**Records supplied:**
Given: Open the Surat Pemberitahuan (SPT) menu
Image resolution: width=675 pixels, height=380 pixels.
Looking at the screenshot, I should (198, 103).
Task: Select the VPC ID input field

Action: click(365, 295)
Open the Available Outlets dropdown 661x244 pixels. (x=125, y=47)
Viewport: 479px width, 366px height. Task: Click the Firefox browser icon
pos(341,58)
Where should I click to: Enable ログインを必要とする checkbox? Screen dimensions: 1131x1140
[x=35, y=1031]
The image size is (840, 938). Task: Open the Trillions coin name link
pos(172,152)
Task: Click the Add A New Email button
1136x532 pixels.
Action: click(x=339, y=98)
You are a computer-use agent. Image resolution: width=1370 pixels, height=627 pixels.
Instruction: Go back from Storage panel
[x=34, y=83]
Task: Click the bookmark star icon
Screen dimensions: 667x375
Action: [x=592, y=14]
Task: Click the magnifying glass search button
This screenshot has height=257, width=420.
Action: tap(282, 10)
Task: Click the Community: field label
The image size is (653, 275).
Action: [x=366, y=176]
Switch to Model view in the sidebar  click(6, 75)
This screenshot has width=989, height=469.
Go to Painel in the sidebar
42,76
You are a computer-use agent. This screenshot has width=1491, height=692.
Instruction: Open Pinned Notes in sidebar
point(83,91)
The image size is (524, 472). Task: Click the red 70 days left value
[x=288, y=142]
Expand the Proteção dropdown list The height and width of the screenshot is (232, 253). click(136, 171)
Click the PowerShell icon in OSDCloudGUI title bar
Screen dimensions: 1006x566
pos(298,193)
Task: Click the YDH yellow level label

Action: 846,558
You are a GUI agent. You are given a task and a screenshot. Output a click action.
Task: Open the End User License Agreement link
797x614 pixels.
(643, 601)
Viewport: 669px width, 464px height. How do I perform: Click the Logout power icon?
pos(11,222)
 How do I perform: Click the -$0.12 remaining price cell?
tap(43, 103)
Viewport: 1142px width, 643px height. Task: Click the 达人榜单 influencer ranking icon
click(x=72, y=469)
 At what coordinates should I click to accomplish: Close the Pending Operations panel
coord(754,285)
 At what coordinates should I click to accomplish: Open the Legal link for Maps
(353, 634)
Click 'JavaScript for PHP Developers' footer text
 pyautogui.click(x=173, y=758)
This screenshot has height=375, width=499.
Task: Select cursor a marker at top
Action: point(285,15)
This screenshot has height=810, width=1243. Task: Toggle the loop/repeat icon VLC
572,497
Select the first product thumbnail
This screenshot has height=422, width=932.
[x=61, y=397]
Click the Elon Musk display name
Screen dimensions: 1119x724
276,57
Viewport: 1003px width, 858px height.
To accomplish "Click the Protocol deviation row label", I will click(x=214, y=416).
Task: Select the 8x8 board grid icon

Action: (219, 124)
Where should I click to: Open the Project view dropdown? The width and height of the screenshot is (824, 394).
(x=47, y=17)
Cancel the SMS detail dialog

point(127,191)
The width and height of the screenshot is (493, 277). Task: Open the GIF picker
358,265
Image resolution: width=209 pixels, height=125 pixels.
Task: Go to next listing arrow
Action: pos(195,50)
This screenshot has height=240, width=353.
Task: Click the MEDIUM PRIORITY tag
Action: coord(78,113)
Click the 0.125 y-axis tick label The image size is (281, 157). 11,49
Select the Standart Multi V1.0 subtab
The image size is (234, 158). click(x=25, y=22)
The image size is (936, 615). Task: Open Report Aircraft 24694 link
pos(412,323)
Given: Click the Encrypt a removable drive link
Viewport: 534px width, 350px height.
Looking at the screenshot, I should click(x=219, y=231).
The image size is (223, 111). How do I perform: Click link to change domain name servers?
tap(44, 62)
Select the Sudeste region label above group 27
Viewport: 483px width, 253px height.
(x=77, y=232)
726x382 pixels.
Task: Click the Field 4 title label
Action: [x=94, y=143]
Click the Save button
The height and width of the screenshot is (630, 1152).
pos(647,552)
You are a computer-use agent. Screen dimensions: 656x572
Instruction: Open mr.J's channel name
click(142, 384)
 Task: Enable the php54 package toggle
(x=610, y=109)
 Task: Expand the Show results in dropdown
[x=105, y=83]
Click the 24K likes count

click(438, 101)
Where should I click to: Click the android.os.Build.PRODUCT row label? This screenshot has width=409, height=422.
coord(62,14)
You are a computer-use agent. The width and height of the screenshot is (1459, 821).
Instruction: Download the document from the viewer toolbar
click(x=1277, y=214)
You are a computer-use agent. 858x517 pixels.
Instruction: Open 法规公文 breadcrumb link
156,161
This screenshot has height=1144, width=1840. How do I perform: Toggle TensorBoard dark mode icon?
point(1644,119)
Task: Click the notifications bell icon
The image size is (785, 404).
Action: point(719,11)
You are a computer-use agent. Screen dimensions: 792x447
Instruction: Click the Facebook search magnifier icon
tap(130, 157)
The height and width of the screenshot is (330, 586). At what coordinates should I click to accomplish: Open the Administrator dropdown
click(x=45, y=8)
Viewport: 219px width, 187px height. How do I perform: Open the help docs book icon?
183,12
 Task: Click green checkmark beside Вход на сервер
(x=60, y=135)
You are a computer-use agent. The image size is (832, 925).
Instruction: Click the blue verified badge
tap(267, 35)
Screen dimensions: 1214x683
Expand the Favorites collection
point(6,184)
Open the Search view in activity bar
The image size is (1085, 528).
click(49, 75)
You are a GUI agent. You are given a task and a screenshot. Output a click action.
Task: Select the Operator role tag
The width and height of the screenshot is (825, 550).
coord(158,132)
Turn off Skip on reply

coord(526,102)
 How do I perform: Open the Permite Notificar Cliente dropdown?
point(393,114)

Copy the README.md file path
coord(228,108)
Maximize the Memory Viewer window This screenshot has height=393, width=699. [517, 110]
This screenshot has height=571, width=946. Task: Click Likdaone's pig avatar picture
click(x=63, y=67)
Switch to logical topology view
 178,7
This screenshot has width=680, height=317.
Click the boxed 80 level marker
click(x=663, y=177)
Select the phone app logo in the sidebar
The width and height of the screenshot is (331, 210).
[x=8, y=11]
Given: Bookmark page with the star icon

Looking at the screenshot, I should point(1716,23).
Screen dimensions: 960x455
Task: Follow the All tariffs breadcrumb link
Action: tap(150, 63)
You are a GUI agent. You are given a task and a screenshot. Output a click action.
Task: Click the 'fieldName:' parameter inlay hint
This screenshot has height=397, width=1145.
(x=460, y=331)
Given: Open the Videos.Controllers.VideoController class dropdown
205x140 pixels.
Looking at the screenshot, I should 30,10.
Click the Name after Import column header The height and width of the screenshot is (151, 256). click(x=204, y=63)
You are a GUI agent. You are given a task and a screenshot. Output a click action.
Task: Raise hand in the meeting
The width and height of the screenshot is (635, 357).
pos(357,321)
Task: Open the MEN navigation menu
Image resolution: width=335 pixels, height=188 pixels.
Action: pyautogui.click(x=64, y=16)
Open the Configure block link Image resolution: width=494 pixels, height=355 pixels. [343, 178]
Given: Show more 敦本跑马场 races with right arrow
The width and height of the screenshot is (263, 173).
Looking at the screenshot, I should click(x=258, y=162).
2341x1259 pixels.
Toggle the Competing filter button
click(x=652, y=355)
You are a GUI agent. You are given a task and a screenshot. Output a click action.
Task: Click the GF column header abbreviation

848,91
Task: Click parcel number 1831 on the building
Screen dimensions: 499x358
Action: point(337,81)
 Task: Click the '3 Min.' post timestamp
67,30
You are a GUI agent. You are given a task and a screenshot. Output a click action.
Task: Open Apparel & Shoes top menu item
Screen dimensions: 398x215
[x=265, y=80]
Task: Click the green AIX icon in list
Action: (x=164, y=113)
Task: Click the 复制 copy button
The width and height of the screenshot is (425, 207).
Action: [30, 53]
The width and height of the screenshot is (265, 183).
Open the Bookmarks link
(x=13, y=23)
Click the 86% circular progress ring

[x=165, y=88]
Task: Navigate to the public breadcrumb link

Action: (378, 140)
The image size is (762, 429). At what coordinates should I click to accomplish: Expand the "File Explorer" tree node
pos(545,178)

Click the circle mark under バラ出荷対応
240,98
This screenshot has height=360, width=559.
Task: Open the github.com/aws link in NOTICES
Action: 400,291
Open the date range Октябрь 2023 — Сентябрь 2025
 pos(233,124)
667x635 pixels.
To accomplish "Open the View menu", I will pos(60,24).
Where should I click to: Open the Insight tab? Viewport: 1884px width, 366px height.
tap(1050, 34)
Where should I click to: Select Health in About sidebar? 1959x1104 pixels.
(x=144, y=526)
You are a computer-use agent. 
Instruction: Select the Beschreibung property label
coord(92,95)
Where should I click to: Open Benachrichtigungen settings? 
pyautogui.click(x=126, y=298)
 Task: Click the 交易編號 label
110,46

**What to do:** Please transcribe the part of the data above that opens with the line containing "Task: Click the 复制 copy button" and closes with the final line of the data, including both of those lines.

**Result for this exercise:**
Task: Click the 复制 copy button
The width and height of the screenshot is (425, 207).
Action: [30, 53]
The width and height of the screenshot is (265, 183).
Open the Bookmarks link
(x=13, y=23)
Click the 86% circular progress ring

[x=165, y=88]
Task: Navigate to the public breadcrumb link

Action: (378, 140)
The image size is (762, 429). At what coordinates should I click to accomplish: Expand the "File Explorer" tree node
pos(545,178)

Click the circle mark under バラ出荷対応
240,98
This screenshot has height=360, width=559.
Task: Open the github.com/aws link in NOTICES
Action: 400,291
Open the date range Октябрь 2023 — Сентябрь 2025
 pos(233,124)
667x635 pixels.
To accomplish "Open the View menu", I will pos(60,24).
Where should I click to: Open the Insight tab? Viewport: 1884px width, 366px height.
tap(1050, 34)
Where should I click to: Select Health in About sidebar? 1959x1104 pixels.
(x=144, y=526)
You are a computer-use agent. 
Instruction: Select the Beschreibung property label
coord(92,95)
Where should I click to: Open Benachrichtigungen settings? 
pyautogui.click(x=126, y=298)
 Task: Click the 交易編號 label
110,46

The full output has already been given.